The following points are made by A.C. Spradling and Y. Zheng (Science 2007 315:469):

1) The stem cells that sustain metazoan tissues face a difficult challenge. Each time a stem cell divides -- it can divide indefinitely -- it risks damage from errors in the duplication and segregation of genetic and cellular material that could stunt its vitality or propel it toward a cancerous state. Normally, each division must be asymmetric to ensure that only one daughter cell differentiates, while the other becomes a stem cell, thus renewing the stem cell population. Yet stem cells safely grow and divide many more times than other cell types, including their own daughters.

2) New work (1) examines the role of one of the most fundamental cellular components in supporting stem cell function -- the centrosome. Centrosomes organize the microtubule-rich mitotic spindle that directs how chromosomes and other materials are distributed between daughter cells at cell division (mitosis). The authors show that male germline stem cells in the fruit fly Drosophila melanogaster differentially position their mother and daughter centrosomes during mitosis. As part of this strategy, which ensures asymmetric division, the stem cell permanently retains the mother centrosome across many cell divisions, raising the possibility that differential centrosomal inheritance is essential to stem cell biology.
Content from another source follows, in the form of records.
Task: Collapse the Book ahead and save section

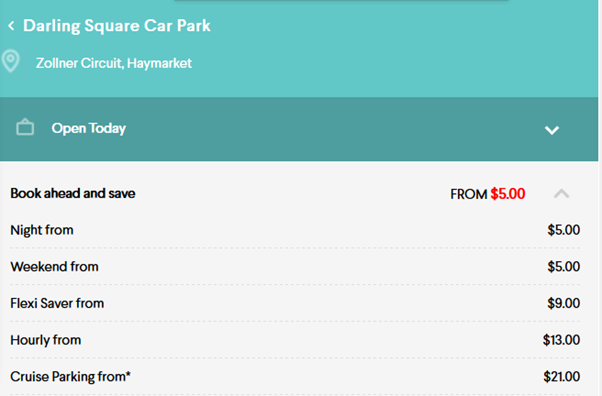Action: [x=561, y=193]
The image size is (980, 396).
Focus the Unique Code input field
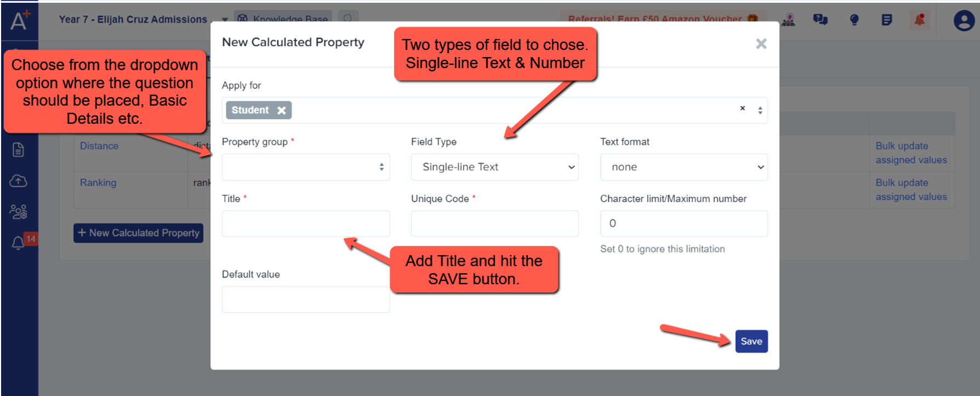(x=494, y=224)
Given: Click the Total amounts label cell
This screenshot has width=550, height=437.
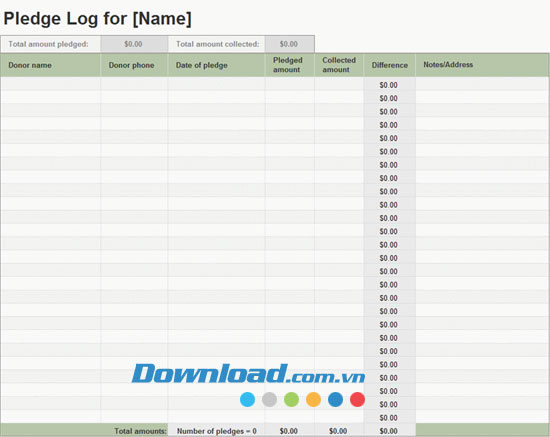Looking at the screenshot, I should coord(84,431).
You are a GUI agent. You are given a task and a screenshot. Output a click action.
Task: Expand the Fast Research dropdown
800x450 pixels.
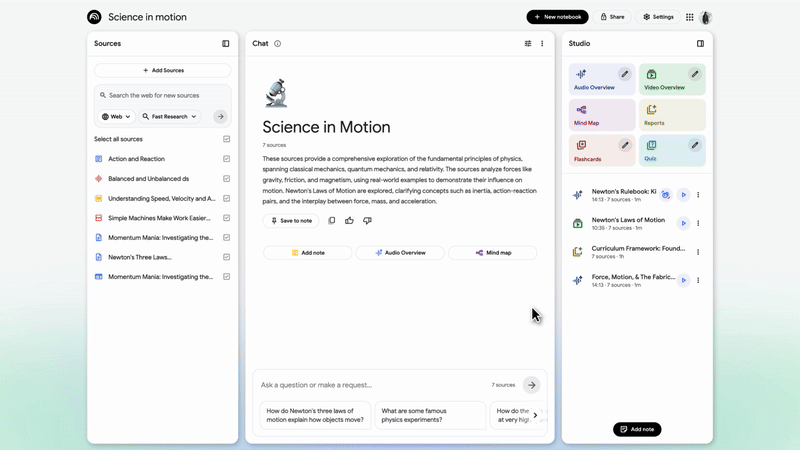[x=169, y=117]
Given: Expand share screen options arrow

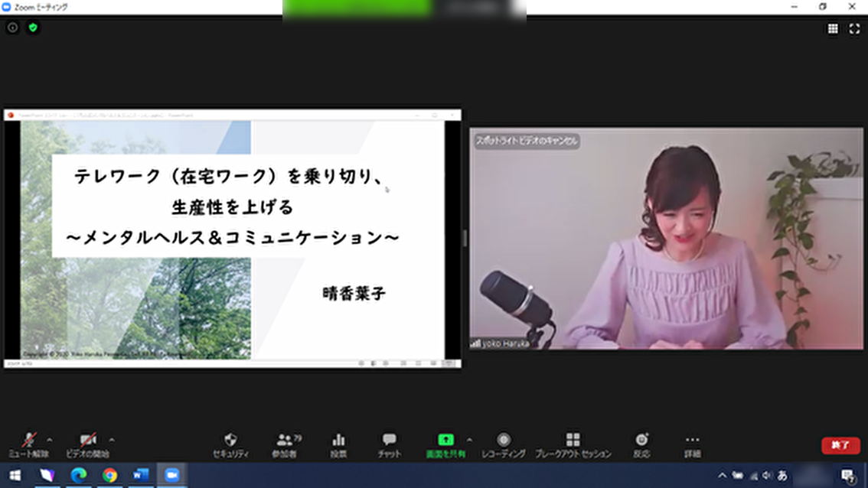Looking at the screenshot, I should click(x=469, y=440).
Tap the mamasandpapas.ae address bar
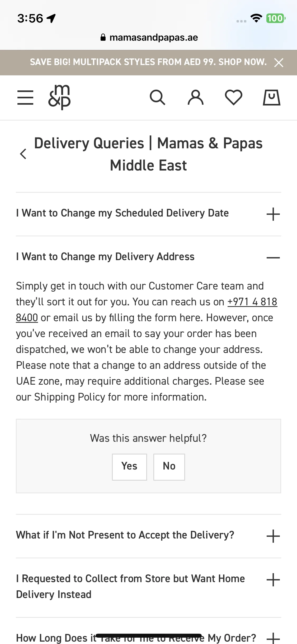Image resolution: width=297 pixels, height=644 pixels. [149, 38]
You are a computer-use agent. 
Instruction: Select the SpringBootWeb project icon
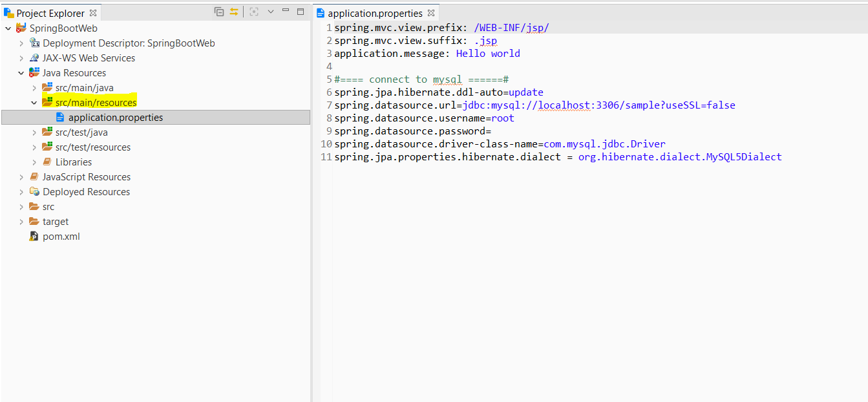(x=20, y=28)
3) Unlike other known animal cell organelles, the two centrosomes inherited by daughter cells at division are not identical. All normal cells initially have one centrosome, comprising a mother and daughter centriole as well as pericentriolar material. The mother centriole contains structures and proteins that are absent from the daughter centriole, and it nucleates more microtubules than the daughter. During each cell division cycle, the centrosome replicates. The mother centrosome retains the original mother centriole. In contrast, the daughter centrosome undergoes maturation during mitosis and during the G1 phase of the next cell division cycle, converting its inherited daughter centriole into a new mother centriole (2). Whether this intrinsic asymmetry facilitates asymmetric stem cell division has remained a mystery.

4) Yamashita et al. (1) took advantage of centrosomal asymmetry to follow the fates of mother and daughter centrosomes during germline stem cell division in the testis of Drosophila. These germline stem cells, which give rise to sperm, have already divided 12 or more times when they become established in their niche, adjacent to stromal cells known as the hub. Germline stem cells complete as many as 30 additional cell cycles over the life of the animal, each time sustaining themselves while producing one non-stem cell daughter, the gonialblast. Each gonialblast divides just six times before differentiating.

5) The authors genetically engineered flies to produce a centrosomal protein, known as PACT, tagged with green fluorescent protein. By inducing the expression of this fluorescent protein at different times, they could selectively label either mother or daughter centrosomes. Mother centrosomes were almost always located near the hub, which ensured that after mitosis they would be inherited by the daughter that remains in the niche and remains a stem cell. Daughter centrosomes, on the other hand, always migrated to the opposite end of the stem cell and were inherited by the daughter cell destined to become a gonialblast. Thus, germline stem cells retain their mother centrosome from the time they first enter their niche.(3-5)

References (abridged):

1. Y. M. Yamashita, A. P. Mahowald, J. R. Perlin, M. T. Fuller, Science 315, 518 (2007).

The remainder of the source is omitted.